- Active: 1950.10 - 1976.2
- Country: People's Republic of China
- Branch: People's Liberation Army
- Type: Division
- Role: Artillery
- Engagements: Korean War, Sino-Soviet border conflict

= 31st Artillery Division =

The 31st Anti-tank Artillery Division () was created in October 1950 from 4th Artillery Training Base (former 21st Division).

As of its formation the division was composed of 401st and 402nd Anti-tank Artillery Regiments. On December 15, 1951, 403rd Anti-tank Artillery Regiment was formed and attached to the division.

In March 1951 31st Artillery Division entered Korea as a part of People's Volunteer Army. During its deployment in Korea the division took part in the Fourth and Fifth Offensive, the defensive operations in 1951 and the Battle of Triangle Hill in 1952. In 1952 the division was renamed as 31st Anti-tank Artillery Division(, note the changes on Chinese Characters).

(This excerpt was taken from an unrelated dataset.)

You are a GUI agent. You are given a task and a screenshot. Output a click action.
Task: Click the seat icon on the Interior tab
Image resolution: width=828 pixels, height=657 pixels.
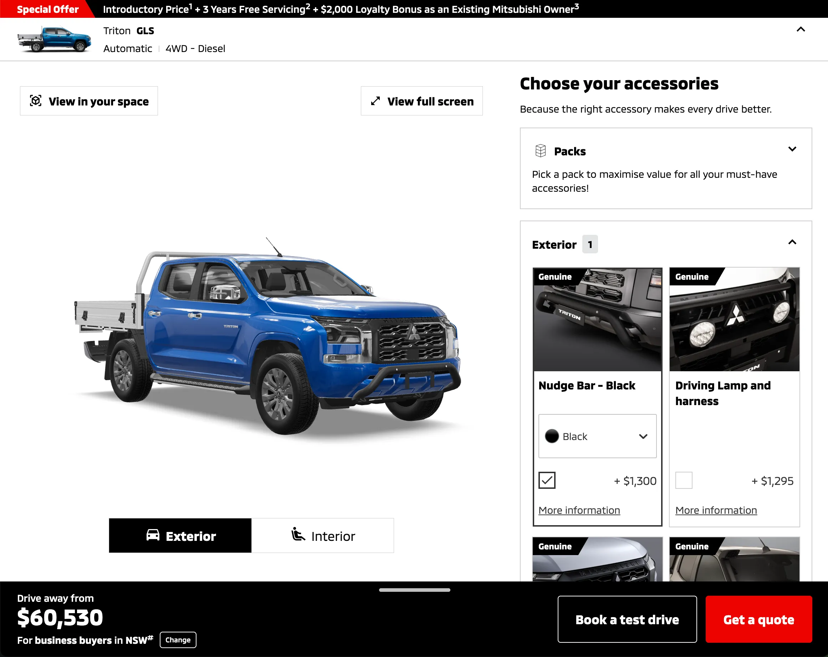298,534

In October 1952 412th and 413th Anti-tank Artillery Regiments were formed and attached to the division. 401st Regiment was detached and transferred to 33rd Artillery Division.

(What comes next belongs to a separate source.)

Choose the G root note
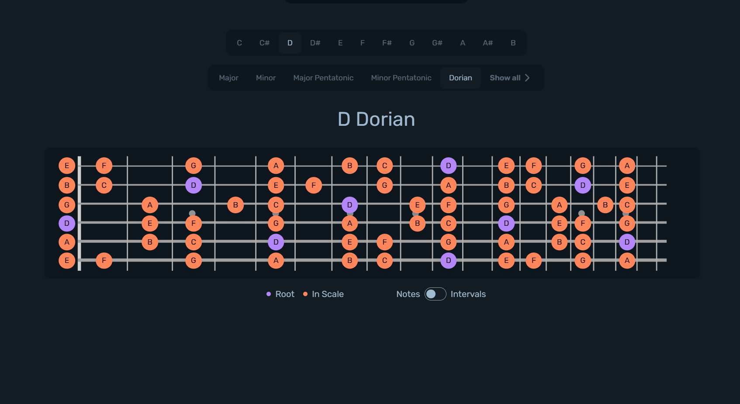 point(411,43)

In October 1953 31st Artillery Division pulled out from Korea and stationed at Dalian, Liaoning province. Since then the division was under direct control from Shenyang Military Region. The division moved to Tongliao years later. Its final position was in Siping, Jilin province.

In 1954 the division received equipment from a Soviet Anti-Tank Artillery Brigade retreating from Lvda Region.

In March 1958 the 403rd Regiment was detached and transferred to 34th Artillery Division. Since then the division was composed of:
- 402nd Anti-tank Artillery Regiment;
- 412th Anti-tank Artillery Regiment;
- 413th Anti-tank Artillery Regiment.

In March 1969, 2nd Battalion, 413th Anti-tank Artillery Regiment of 31st Artillery Division took part in the Zhenbao Island Conflict.

In February 1976 the division was disbanded.